Work instruction
Only the lines below, from the one with "You are a GUI" through the one with "Task: Click the In-World Services heading", are to be written out, exactly.

Material for this task
- - - -
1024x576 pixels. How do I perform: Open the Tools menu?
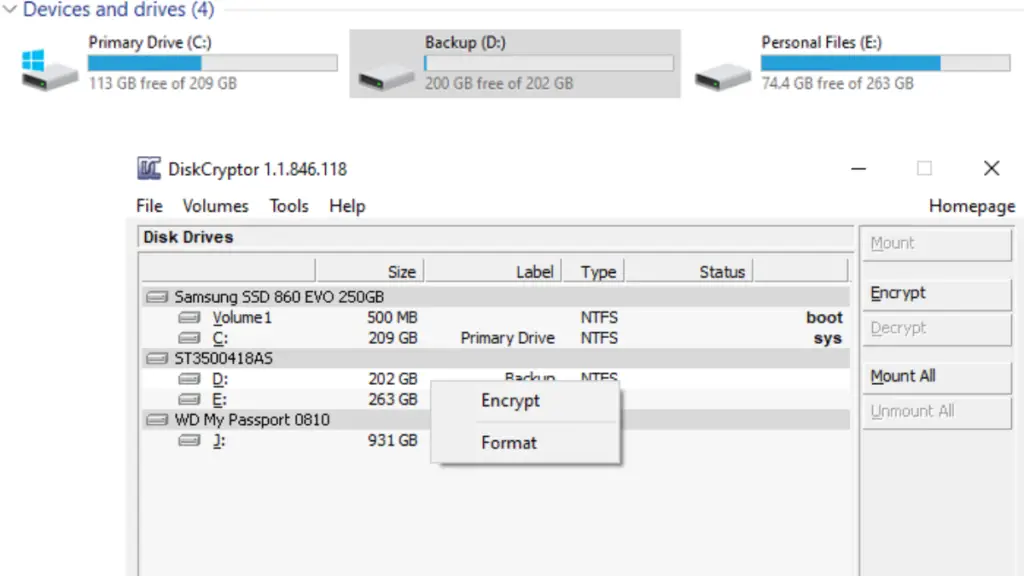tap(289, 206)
- - - -
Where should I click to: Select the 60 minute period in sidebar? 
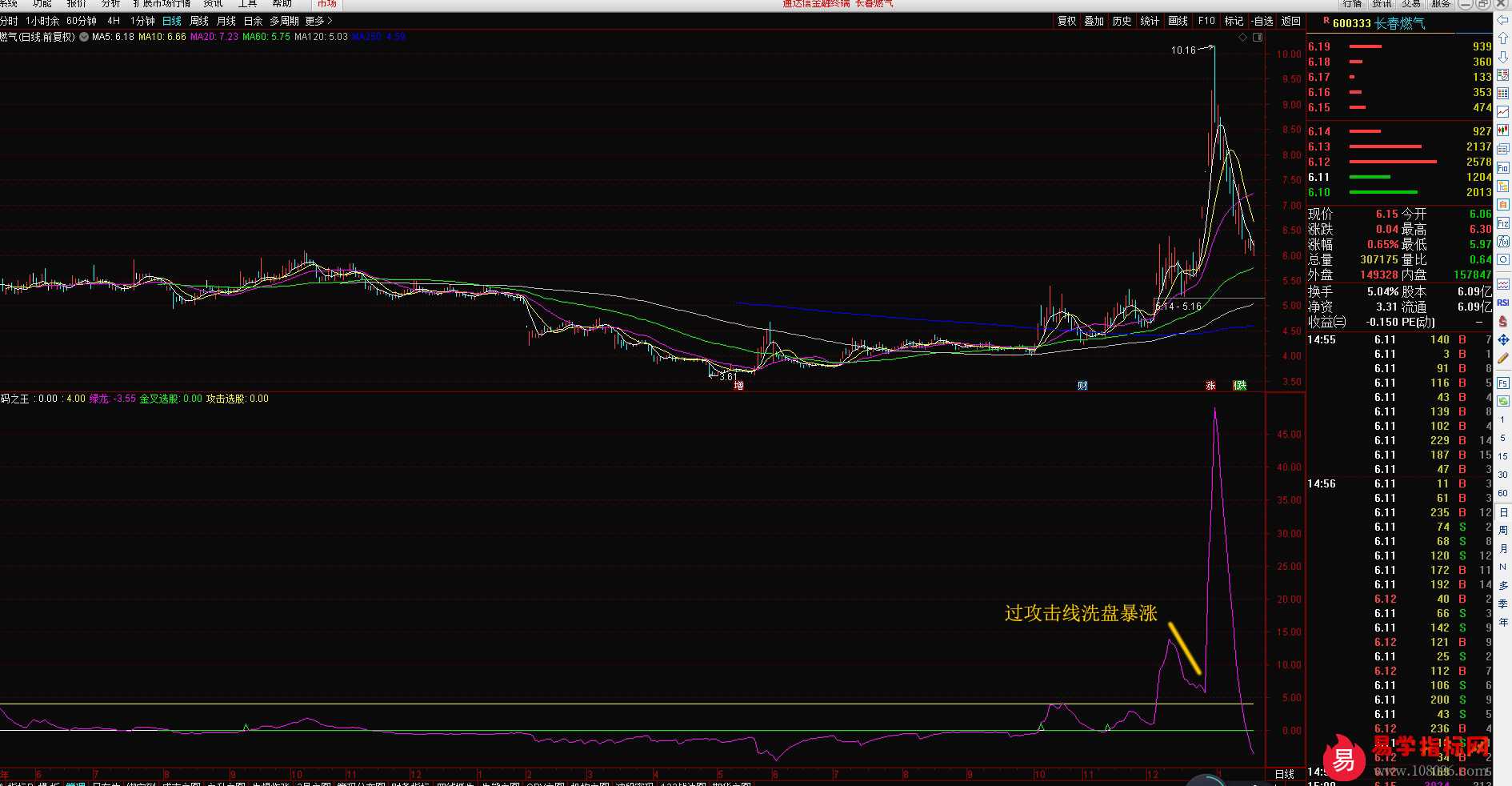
- - - -
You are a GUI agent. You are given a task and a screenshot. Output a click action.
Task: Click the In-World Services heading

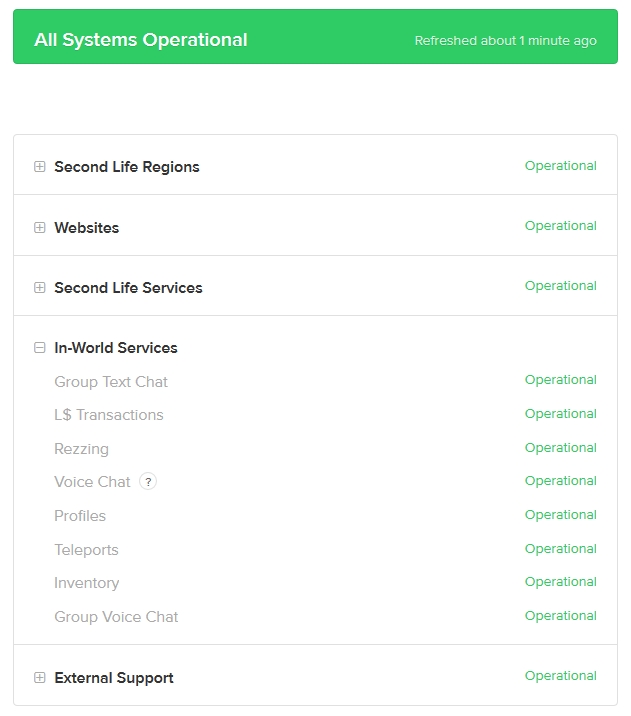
- - - -
Exercise output
You are a GUI agent. You are given a task and a screenshot. Output a click action.
Task: Click the In-World Services heading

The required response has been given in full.